People working with Cemplicity will be aware of our commitment to continuous improvement. We encourage our clients to implement ongoing programmes that reach every patient through a health service. Our tools enable health services to take action as feedback requires, in an efficient and timely way. The Irish national programme however, took a different approach. They designed the programme around one month in the year and then set out to reach every patient discharged in that month.
On reflection, we believe this approach has merit for national, at-scale programmes. Firstly, it allows focus on an effective communication strategy. With limited Government resource and budget, doing one solid implementation with a clear ‘start’ and ‘finish’, works well. Secondly, the real work starts when the surveying is done. The Irish public and health service workers need to see evidence of change and improvement. By working to an annual timetable, the Government agencies and hospital management have a window to analyse the feedback, devise their improvement strategies and get things underway before the next survey cycle.
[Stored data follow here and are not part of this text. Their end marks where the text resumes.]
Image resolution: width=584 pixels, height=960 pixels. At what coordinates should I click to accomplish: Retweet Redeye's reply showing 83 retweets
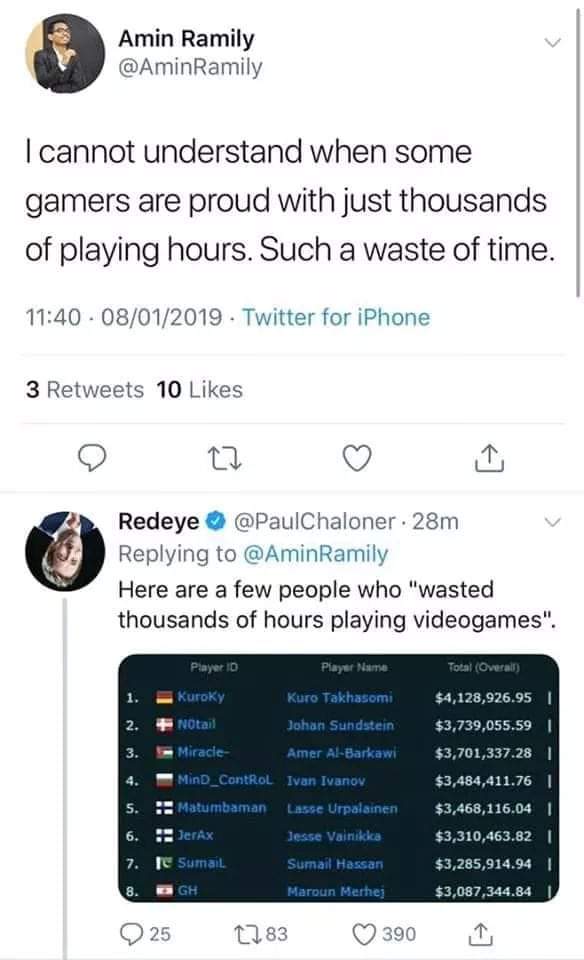coord(261,934)
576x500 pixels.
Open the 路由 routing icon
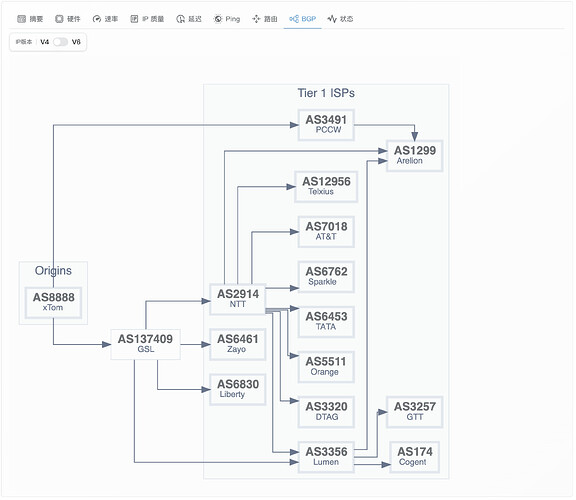click(x=256, y=19)
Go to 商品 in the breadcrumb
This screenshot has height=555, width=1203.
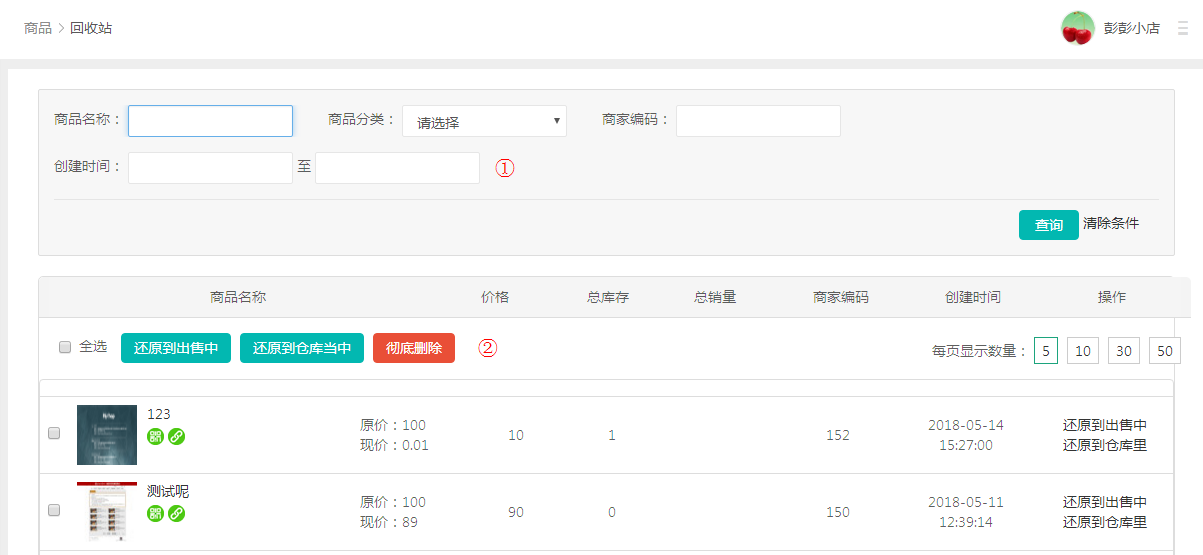click(38, 28)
Recent evidence from the NHS, early adopters of national patient experience measurement, signals limited sustained improvement as a result of capturing patient experiences of care through national programmes. What is clear is that where sustained, wide-scale improvement has occurred (e.g. hospital cleanliness), this is the result of national policy commitment to support local actions. With this in mind, the Irish Government has taken a sensible approach and optimised the potential impact of their investment in understanding and using patient experiences for sector improvement.
Cemplicity is very proud to have been part of this programme.